There's a strange object floating around the outer edge of our solar system, and it's breaking all kinds of astronomical rules. Scientists have nicknamed the object Niku, after the Chinese adjective for rebellious.
Niku is what scientists call a trans-Neptunian object, which are small rocky bodies that orbit out beyond Neptune. This TNO doesn't act like the thousands of others in our solar system though.
For starters, Niku is orbiting the sun on a different plane than the planets and other TNOs. Its path is tilted about 110 degrees from the disc that the planets orbit on.
Niku also has a retrograde orbit, which means it's orbiting in the opposite direction of the planets and most TNOs.
These two characteristics make Niku a big mystery.
"It suggests that there's more going on in the outer solar system than we're fully aware of," astrophysicist Matthew Holman told New Scientist.

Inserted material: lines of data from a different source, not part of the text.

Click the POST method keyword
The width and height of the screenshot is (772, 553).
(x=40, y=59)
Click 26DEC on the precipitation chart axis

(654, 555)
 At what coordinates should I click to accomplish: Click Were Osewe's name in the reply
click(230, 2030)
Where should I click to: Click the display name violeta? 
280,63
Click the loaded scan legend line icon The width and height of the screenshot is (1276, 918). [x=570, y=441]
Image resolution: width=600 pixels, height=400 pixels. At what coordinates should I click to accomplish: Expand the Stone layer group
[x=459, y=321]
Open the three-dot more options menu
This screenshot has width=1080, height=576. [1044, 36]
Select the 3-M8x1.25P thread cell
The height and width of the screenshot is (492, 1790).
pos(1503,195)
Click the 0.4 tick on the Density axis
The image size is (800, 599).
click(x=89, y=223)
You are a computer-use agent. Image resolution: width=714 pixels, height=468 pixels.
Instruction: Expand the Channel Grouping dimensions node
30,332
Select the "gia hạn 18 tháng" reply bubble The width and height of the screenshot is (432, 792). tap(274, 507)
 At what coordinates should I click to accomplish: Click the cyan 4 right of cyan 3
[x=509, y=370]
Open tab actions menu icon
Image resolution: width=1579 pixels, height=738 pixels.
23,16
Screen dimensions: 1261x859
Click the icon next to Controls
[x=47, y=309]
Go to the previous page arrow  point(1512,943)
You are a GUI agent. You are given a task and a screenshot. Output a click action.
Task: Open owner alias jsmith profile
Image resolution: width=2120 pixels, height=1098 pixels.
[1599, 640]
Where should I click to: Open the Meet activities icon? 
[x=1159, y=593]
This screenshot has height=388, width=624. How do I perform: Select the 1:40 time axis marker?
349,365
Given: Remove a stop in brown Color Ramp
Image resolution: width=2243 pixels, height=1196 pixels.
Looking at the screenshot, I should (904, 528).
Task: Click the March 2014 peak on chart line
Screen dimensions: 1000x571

What causes Niku's strange behavior?
Researchers think Niku may have collided with something to knock it off the normal orbital path, or another larger object's gravitational pull tugged it into a strange orbit. It's also possible that Niku is part of a whole fleet of rogue TNOs orbiting in retrograde, according to the study.
The team tested to see if the rumored (but so far undiscovered) ninth planet in the solar system could be influencing Niku, but their models suggest Niku is outside the hypothetical planet's gravitational influence.
The research hasn't been submitted for peer review yet, and the team says they'll need to do more research to figure out what's causing Niku's strange behavior.